Although for many, an Indian call center is still the first image that comes to mind when mentioning outsourcing, "China has the opportunity to develop an outsourcing industry much more robust than India ever will", Mike Corbett, chairman of the International Association of Outsourcing Professionals, said in Beijing last week.

India is still the top global outsourcing service provider, but China is catching up rapidly because it combines the development of offshore business with the support of a rapidly growing domestic market, Corbett said.

Corbett predicted that China's outsourcing market will be among the world's top three in the next five years along with the United States and Europe, and customers from the technology, automobile, logistics and healthcare sectors will be the key drivers of development.

As a result, "I would be surprised if the industry (in China) does not at least double in the next four years", Corbett said.

"More multinational companies select China not only because of its low costs, but also to cash in on the fast-growing Chinese consumer market," said Angela Wang, chair of IAOP's Beijing chapter and senior vice-president of Neusoft Corp, the largest IT solution and service provider in China.

With a profound understanding of the local market, Chinese providers have more resources and advantages, Wang said.

"That is why multinational companies would like to establish partnerships with Chinese providers," she said.

"Such partnerships are not only about outsourcing, but winning the China market."

According to statistics from the Ministry of Commerce, the revenue of China's outsourcing industry in 2011 totaled $32.4 billion, of which $23.8 billion came from offshore business. The industry grew more than 60 percent year-on-year.

Outsourcing contracts carried out by Chinese companies currently account for 23 percent of the global total, coming second after India.

According to Wang, the general costs of outsourcing in China are still 20 to 30 percent lower than in India.

"But China's cost advantage compared with developed countries will disappear in a few years, because of a diminishing demographic bonus and the continued appreciation of the renminbi," Wang said.

Corbett considered a closing cost gap in wages between China and the West to be a good thing for the industry, "because the real competition will eventually come down to business models, talent and technologies, which would trigger an 'explosion' of innovation in the economy".

Meanwhile, "it will bring an end to complaints about 'outsourcing causing job losses due to cheap labor', "Wang added.

Nevertheless, offshore business will continue to grow rapidly, not at the lower end of the market, but from creating new opportunities in the higher end of the market through technical innovation.

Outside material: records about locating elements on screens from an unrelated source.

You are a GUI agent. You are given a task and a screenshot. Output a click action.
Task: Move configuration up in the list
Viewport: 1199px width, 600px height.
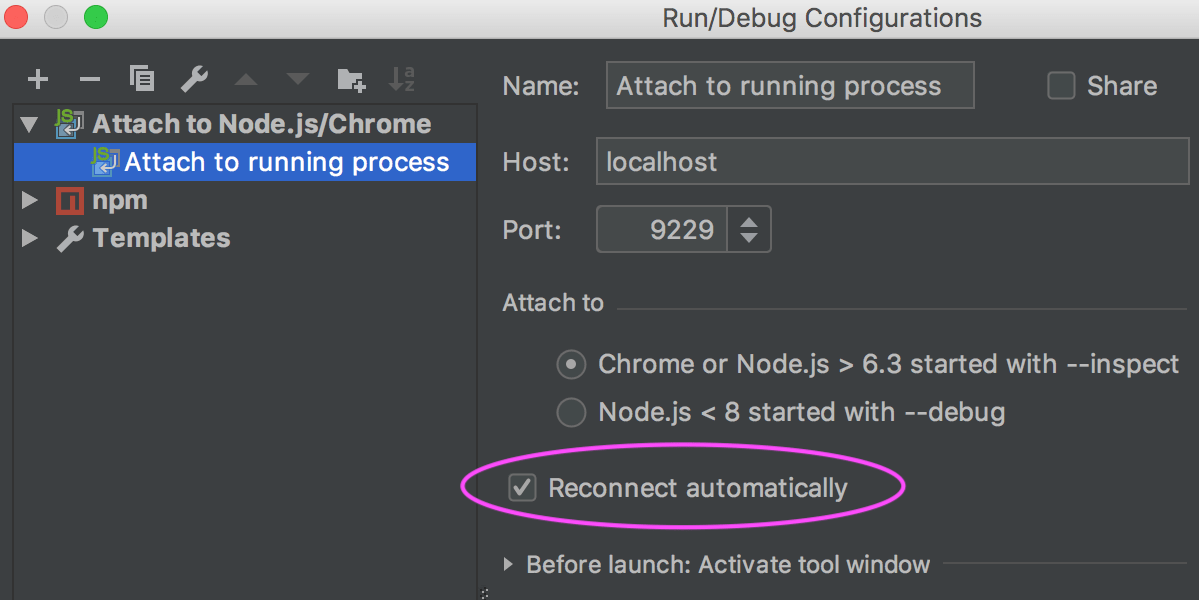(x=247, y=78)
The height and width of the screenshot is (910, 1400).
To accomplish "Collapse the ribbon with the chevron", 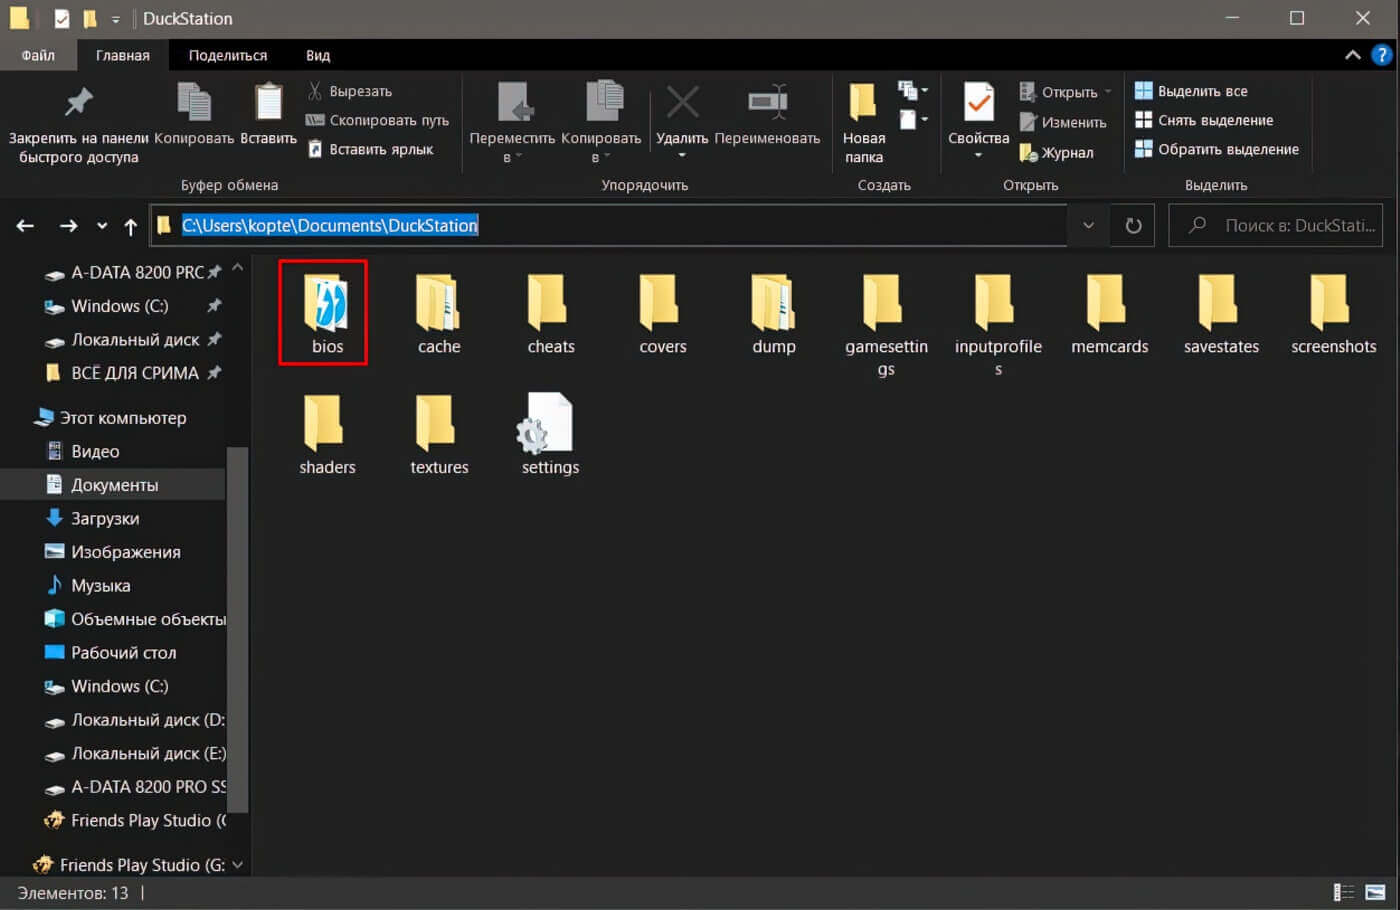I will tap(1352, 55).
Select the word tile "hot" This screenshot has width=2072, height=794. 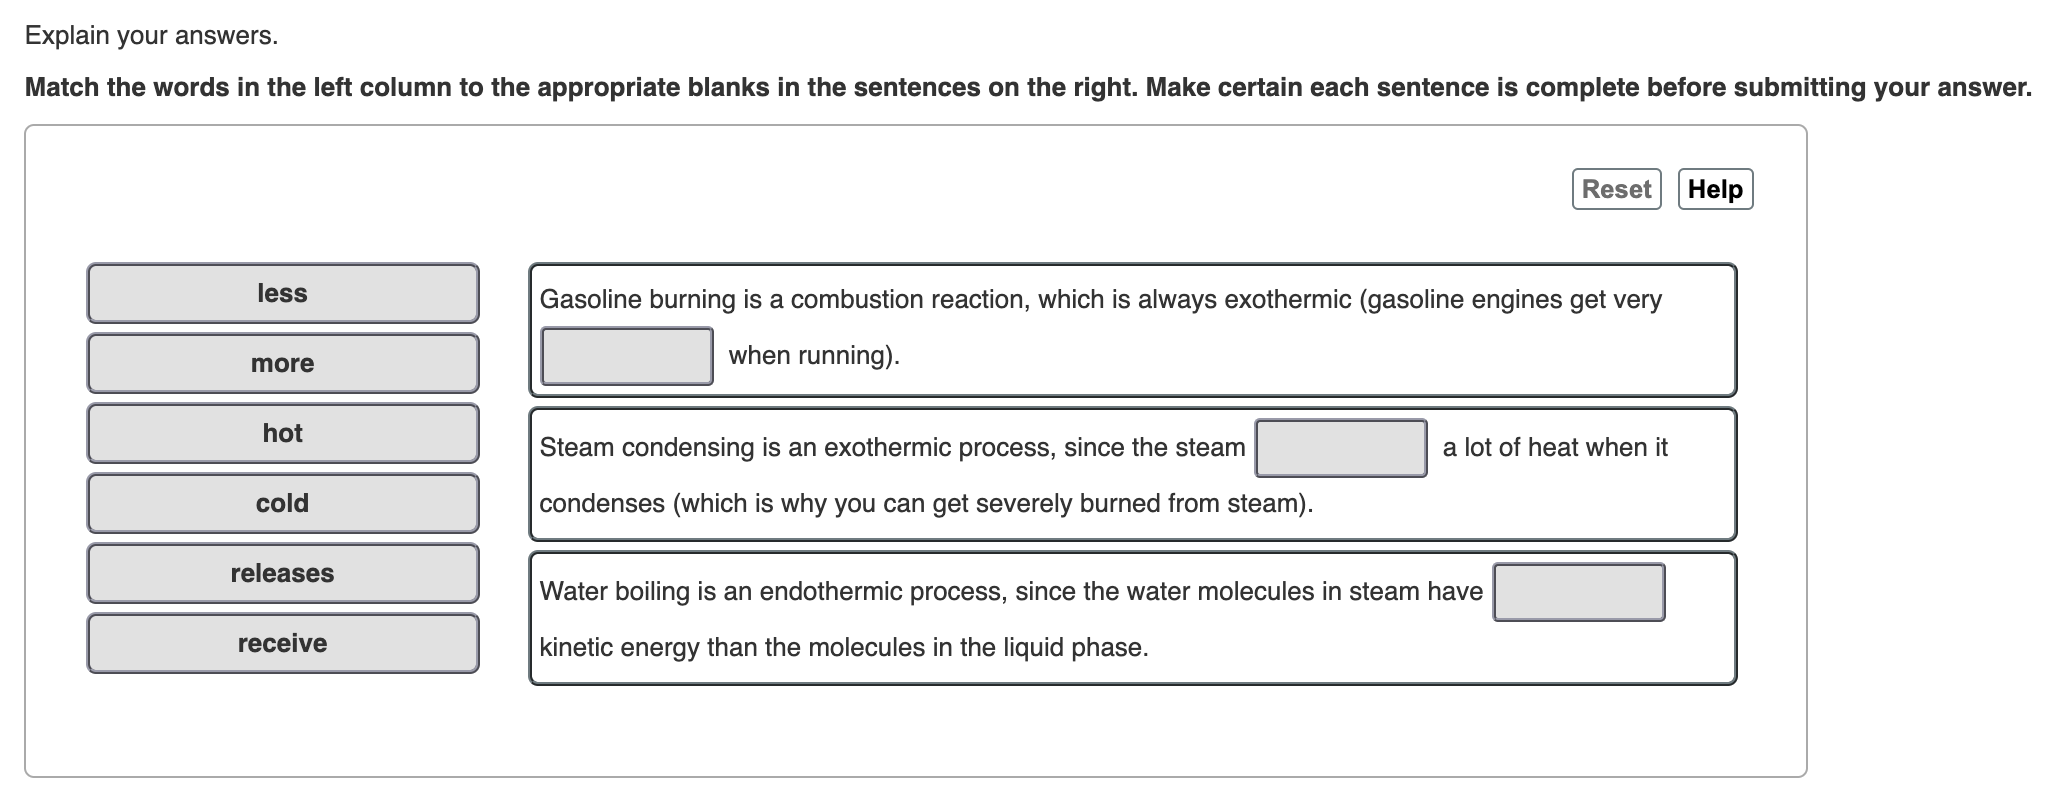click(283, 433)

Neusoft aims to expand the total revenue of its cross-border services over the next 10 years to 60 percent of its total income from the current level of about 30 percent, Wang said.

"An often asked question in the outsourcing industry a few years ago was 'When will China have super-big companies such as Infosys and Tata?' The question is no longer meaningful for Chinese providers," Wang said.

"A large group of employees keeping down the human cost is not the growth model for Chinese companies," she said.

According to Wang, China will be the driving force in the next round of development of the outsourcing industry through innovation and skills, and it will change the stereotypical image of the industry as a low-value added business.

"It's like in a hockey game," Corbett said. "The key to success is to have the ability to go where the puck is going to be, not where it is."